2. Configure SSH Key
On your training host:
# Generate key if needed
ssh-keygen -t ed25519 -f ~/.ssh/win
# Copy to Windows
ssh-copy-id -i ~/.ssh/win.pub user@windows-ip
# Test connection
ssh -i ~/.ssh/win user@windows-ip "echo Hello from Windows"
3. Run Setup Wizard
malagent setup --minimal
The wizard will:
- Test SSH connection
- Verify MSVC is available
- Create configuration files
4. Verify Setup
malagent test --level smoke
Expected output:
Testing Windows DEVBOX connection... ✓
Testing MSVC compilation... ✓
Testing code extraction... ✓
All smoke tests passed!
Option B: Standard Setup (Elastic Mode)
Elastic mode provides graduated rewards based on EDR detection severity.

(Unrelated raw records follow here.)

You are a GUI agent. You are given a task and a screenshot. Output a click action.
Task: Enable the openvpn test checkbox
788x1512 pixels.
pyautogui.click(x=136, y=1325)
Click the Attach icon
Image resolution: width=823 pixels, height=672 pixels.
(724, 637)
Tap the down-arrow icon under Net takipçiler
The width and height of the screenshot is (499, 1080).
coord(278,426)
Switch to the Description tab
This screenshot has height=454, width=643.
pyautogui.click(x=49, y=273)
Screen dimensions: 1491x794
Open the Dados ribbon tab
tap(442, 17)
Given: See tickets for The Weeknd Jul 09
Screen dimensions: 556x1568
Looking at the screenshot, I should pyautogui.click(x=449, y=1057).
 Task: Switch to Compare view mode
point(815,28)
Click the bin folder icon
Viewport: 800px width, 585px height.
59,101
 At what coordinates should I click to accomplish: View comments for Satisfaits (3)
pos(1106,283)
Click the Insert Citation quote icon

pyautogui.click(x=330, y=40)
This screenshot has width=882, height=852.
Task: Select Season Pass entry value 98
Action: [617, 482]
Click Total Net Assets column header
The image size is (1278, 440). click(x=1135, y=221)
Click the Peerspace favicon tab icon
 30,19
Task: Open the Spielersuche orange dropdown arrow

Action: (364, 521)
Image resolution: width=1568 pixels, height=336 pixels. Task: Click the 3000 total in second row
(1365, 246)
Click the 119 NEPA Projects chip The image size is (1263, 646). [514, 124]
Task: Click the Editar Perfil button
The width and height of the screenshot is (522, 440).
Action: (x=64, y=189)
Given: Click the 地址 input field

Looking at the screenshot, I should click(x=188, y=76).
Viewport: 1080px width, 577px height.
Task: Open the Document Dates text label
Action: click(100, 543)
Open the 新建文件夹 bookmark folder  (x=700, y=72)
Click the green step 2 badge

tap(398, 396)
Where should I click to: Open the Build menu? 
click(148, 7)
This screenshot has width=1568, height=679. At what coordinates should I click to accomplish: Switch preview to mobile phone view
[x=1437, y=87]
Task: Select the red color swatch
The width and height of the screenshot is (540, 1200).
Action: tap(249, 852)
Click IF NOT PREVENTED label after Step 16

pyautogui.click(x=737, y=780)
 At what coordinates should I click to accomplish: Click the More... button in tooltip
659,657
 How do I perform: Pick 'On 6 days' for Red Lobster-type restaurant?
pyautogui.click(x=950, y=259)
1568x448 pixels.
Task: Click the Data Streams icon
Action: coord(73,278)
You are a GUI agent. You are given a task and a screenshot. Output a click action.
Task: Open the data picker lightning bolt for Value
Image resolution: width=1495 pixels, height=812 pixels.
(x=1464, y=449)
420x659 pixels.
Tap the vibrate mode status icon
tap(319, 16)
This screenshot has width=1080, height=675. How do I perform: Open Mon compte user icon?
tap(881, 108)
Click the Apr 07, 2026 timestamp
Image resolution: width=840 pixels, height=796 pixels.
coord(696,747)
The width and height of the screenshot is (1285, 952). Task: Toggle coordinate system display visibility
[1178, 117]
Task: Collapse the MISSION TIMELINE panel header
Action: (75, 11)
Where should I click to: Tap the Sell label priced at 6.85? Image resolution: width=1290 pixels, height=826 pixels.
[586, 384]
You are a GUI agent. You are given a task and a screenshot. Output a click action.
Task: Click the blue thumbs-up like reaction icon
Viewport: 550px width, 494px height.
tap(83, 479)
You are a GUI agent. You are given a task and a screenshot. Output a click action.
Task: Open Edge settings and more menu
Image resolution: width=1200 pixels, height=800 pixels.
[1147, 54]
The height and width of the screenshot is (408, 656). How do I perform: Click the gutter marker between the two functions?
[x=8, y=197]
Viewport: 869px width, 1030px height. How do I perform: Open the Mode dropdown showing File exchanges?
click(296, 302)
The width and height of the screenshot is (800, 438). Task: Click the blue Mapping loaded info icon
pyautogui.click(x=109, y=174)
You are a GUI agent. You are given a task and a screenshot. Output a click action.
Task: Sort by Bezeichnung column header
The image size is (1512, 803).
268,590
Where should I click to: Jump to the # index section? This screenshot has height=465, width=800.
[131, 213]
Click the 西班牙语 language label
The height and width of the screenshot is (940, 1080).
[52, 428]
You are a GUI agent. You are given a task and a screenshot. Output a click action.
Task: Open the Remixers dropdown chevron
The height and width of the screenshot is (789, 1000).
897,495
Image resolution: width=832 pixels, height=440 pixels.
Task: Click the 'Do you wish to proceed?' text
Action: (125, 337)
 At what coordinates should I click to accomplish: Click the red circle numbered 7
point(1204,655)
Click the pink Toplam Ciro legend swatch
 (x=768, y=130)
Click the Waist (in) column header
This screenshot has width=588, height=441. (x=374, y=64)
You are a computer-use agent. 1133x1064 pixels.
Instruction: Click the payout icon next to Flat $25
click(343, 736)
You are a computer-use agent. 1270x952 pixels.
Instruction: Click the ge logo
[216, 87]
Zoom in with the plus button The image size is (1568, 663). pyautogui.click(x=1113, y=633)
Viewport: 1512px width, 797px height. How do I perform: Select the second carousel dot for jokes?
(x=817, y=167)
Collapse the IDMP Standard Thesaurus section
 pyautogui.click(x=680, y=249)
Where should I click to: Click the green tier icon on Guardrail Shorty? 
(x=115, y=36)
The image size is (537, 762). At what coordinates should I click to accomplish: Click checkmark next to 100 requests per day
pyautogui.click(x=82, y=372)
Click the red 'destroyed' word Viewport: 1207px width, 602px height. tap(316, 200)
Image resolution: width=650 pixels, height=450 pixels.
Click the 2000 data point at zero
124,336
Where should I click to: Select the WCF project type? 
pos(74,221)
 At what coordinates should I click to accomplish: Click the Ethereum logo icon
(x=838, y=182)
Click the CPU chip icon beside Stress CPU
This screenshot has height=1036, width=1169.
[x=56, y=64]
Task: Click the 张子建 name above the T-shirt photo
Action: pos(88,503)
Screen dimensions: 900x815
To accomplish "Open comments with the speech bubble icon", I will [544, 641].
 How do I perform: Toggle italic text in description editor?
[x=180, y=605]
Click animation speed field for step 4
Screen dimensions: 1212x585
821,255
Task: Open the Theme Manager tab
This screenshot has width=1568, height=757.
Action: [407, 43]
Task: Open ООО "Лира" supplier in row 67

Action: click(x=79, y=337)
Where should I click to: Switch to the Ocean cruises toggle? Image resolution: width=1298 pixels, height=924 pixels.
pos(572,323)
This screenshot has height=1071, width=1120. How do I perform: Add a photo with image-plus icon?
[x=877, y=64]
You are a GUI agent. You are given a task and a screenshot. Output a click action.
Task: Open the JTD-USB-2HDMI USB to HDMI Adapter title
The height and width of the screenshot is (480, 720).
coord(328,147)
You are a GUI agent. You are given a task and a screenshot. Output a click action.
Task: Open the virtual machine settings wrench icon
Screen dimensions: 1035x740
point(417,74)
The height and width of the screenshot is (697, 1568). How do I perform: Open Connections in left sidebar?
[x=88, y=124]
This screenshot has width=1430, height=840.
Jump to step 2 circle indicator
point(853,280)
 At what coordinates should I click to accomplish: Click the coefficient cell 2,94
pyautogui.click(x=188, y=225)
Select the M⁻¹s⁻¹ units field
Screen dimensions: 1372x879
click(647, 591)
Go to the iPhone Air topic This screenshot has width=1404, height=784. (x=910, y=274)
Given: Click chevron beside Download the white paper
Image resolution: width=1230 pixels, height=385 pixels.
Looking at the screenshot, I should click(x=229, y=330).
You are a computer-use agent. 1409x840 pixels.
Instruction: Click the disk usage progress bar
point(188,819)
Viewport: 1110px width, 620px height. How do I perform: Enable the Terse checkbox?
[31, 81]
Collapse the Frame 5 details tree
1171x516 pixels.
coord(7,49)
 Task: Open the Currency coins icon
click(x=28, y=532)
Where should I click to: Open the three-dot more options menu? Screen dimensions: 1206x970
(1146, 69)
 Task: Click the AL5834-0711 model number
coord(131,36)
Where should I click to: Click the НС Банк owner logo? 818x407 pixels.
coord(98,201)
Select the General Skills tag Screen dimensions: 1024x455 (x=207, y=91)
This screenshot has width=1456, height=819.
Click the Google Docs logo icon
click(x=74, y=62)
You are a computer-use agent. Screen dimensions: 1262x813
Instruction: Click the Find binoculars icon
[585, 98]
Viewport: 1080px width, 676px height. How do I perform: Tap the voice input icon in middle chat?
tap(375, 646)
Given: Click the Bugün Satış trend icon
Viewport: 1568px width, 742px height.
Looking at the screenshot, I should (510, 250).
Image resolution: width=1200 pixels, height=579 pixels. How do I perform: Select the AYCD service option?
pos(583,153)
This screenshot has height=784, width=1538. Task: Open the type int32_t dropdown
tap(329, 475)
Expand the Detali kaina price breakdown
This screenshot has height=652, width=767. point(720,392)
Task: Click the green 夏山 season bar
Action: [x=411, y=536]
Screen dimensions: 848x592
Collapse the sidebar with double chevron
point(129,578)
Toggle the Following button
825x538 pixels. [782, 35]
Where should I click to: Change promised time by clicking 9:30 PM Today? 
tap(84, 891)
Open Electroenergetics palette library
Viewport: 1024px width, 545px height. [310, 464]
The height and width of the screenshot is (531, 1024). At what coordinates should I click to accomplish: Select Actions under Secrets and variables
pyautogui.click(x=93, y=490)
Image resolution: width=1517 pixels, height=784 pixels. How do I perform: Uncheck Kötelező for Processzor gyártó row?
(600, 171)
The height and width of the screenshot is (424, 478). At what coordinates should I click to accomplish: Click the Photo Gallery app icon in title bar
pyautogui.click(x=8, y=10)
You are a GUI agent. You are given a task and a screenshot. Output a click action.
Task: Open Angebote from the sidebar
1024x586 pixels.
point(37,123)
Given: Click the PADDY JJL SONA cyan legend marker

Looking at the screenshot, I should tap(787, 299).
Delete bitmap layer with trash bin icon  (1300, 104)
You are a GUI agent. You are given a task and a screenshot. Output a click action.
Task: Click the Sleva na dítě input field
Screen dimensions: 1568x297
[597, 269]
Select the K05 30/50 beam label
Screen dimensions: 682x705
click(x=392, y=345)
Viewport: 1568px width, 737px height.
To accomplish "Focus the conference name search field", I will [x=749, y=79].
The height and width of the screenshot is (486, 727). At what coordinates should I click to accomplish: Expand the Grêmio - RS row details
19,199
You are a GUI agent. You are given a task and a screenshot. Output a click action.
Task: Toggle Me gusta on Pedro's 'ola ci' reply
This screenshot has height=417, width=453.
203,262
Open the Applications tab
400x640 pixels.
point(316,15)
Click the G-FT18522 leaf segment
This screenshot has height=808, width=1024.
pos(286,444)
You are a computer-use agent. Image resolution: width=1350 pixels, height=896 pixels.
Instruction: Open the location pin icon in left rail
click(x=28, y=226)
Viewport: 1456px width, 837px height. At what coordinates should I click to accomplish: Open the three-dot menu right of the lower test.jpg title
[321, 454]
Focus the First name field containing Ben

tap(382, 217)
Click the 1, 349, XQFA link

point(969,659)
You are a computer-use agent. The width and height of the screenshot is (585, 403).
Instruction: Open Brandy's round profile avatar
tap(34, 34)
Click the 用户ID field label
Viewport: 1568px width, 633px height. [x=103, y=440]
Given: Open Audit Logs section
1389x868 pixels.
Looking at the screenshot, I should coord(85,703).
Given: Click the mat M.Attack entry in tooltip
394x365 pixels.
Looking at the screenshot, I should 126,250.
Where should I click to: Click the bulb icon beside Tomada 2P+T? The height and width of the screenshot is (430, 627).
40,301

1. Complete MVR Setup (above)
2. Deploy Elastic Security
You need:
- Elasticsearch cluster
- Kibana
- Elastic Agent with Defend integration on test VMs
3. Configure Elastic Connection
malagent setup # Select "Standard" mode
Or manually create configs/elastic_verifier.yaml:
elastic:
host: "10.0.20.145"
port: 9200
username: "elastic"
password: "your_password"
ssl_verify: false
detection:
timeout: 120
poll_interval: 5
4. Verify Elastic Connection
malagent elastic rules
Option C: Full Setup (Proxmox Orchestration)
Full mode adds VM pool management for parallel sample execution.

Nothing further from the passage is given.